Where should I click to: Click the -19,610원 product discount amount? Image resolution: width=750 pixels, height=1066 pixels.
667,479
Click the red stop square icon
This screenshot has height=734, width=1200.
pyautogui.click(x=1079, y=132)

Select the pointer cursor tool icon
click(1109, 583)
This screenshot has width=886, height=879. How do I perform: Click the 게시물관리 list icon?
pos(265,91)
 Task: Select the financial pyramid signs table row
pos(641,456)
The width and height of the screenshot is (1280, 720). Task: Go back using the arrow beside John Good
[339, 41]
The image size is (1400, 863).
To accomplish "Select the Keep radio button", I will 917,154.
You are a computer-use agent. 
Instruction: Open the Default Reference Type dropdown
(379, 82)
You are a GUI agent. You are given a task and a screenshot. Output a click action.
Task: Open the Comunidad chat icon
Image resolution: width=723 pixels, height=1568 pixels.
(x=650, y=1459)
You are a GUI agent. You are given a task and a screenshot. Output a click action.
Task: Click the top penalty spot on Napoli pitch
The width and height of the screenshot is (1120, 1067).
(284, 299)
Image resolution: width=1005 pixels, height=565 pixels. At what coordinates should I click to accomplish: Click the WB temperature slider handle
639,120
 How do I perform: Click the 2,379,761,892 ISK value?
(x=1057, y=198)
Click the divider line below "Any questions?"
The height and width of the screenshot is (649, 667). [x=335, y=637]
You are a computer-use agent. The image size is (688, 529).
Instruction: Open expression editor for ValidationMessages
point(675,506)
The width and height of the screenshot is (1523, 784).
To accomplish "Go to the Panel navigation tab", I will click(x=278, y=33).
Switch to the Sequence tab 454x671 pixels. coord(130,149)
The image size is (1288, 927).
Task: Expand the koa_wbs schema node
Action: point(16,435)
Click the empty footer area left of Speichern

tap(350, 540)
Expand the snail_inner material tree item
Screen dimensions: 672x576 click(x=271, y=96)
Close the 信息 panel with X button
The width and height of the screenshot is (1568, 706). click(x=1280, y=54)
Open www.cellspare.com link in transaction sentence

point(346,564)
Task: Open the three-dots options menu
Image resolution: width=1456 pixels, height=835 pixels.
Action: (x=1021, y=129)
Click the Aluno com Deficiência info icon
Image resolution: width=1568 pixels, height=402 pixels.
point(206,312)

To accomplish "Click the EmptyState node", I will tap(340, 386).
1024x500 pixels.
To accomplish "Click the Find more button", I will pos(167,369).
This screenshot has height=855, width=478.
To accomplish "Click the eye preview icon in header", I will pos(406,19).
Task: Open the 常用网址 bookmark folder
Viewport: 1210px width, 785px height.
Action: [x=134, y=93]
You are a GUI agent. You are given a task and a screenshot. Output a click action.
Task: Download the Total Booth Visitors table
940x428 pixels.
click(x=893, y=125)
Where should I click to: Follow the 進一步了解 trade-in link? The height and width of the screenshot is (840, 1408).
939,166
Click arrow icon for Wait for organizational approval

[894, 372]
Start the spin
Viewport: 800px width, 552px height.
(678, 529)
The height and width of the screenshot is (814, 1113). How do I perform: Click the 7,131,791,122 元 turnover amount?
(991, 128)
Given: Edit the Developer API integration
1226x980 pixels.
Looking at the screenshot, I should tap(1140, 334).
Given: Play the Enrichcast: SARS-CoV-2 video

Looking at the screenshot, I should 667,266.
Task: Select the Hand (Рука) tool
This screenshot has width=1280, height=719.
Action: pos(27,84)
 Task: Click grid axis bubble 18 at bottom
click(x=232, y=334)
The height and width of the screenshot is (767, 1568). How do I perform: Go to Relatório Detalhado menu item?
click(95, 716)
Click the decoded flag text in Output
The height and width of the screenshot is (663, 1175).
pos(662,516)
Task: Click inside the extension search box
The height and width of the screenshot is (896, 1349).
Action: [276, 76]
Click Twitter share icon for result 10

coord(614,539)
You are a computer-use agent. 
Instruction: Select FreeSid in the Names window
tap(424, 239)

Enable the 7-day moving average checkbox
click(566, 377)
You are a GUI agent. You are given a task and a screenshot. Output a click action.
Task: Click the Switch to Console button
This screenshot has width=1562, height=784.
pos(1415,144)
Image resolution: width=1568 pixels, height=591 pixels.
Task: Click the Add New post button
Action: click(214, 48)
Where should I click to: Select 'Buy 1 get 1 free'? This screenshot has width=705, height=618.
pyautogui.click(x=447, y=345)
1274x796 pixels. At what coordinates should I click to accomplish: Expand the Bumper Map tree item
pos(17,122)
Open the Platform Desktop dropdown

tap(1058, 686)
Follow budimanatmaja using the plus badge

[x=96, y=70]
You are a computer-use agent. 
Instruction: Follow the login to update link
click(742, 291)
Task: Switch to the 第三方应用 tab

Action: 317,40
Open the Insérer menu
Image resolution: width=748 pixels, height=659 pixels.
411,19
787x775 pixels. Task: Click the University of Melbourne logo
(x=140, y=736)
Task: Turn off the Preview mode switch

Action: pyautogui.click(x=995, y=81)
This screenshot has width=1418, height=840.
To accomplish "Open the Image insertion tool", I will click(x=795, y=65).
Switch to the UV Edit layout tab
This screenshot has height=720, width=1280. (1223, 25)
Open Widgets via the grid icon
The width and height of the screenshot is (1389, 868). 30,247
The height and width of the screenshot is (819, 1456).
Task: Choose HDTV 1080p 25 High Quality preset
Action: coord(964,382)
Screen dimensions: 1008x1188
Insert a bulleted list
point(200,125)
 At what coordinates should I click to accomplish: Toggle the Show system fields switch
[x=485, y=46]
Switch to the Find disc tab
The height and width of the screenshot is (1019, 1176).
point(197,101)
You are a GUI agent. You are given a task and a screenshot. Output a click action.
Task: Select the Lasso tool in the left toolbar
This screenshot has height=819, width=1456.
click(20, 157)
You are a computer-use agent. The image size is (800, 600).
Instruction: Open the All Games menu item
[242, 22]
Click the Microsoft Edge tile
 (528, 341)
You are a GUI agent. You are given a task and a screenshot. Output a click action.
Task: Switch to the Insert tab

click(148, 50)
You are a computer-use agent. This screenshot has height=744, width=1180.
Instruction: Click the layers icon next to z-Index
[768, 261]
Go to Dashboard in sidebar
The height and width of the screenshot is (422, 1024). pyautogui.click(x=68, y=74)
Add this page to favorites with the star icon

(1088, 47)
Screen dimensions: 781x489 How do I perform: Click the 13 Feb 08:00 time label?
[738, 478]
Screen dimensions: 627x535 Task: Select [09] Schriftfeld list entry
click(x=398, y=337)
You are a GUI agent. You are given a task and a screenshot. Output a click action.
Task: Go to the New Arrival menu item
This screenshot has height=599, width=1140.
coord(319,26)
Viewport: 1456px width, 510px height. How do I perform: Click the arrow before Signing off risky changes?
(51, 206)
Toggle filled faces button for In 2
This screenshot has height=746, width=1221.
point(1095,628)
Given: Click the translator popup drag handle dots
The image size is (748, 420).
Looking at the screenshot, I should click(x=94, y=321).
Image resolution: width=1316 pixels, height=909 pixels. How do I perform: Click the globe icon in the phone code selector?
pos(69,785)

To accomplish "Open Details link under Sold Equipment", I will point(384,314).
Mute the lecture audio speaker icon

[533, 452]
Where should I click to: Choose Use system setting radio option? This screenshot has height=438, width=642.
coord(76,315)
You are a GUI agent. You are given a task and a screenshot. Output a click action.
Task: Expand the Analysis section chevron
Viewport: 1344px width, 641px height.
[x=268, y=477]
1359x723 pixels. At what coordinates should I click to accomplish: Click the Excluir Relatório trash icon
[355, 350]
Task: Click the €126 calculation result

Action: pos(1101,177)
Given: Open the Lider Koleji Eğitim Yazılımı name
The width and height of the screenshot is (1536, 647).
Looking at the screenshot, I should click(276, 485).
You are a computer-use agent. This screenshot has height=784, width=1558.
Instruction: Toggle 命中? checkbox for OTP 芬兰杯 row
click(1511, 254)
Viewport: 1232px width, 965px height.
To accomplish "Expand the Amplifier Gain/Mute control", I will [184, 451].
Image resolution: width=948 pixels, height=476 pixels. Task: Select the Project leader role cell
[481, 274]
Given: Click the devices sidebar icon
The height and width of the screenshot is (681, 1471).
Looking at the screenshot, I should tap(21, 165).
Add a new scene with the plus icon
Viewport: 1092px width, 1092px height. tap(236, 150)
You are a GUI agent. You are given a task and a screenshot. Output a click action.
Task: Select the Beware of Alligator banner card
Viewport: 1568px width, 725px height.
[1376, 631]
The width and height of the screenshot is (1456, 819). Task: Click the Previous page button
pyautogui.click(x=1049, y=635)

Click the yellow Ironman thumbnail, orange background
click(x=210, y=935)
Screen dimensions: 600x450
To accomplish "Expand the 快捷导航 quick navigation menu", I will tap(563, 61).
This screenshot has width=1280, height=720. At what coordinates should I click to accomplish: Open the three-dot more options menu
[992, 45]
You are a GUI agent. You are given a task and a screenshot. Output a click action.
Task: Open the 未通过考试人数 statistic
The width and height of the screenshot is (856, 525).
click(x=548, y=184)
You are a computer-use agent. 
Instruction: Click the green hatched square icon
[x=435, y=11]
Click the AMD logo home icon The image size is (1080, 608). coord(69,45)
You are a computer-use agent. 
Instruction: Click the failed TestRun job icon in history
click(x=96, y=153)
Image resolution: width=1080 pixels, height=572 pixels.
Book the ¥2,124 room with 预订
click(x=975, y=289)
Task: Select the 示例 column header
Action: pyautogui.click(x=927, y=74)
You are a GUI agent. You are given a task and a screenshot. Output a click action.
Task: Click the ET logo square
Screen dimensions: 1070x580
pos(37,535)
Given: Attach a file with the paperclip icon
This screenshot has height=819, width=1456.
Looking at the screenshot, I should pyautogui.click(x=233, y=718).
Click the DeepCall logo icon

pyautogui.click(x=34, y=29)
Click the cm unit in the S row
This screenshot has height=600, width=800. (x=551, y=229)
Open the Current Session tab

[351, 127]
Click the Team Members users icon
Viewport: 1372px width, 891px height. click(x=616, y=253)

◆ **Direction**
Quote the items exactly, everything from the line containing "Given: Edit the Developer API integration" down to the line containing "Looking at the screenshot, I should 667,266.".

◆ **Answer to the exercise**
Given: Edit the Developer API integration
1226x980 pixels.
Looking at the screenshot, I should tap(1140, 334).
Given: Play the Enrichcast: SARS-CoV-2 video

Looking at the screenshot, I should 667,266.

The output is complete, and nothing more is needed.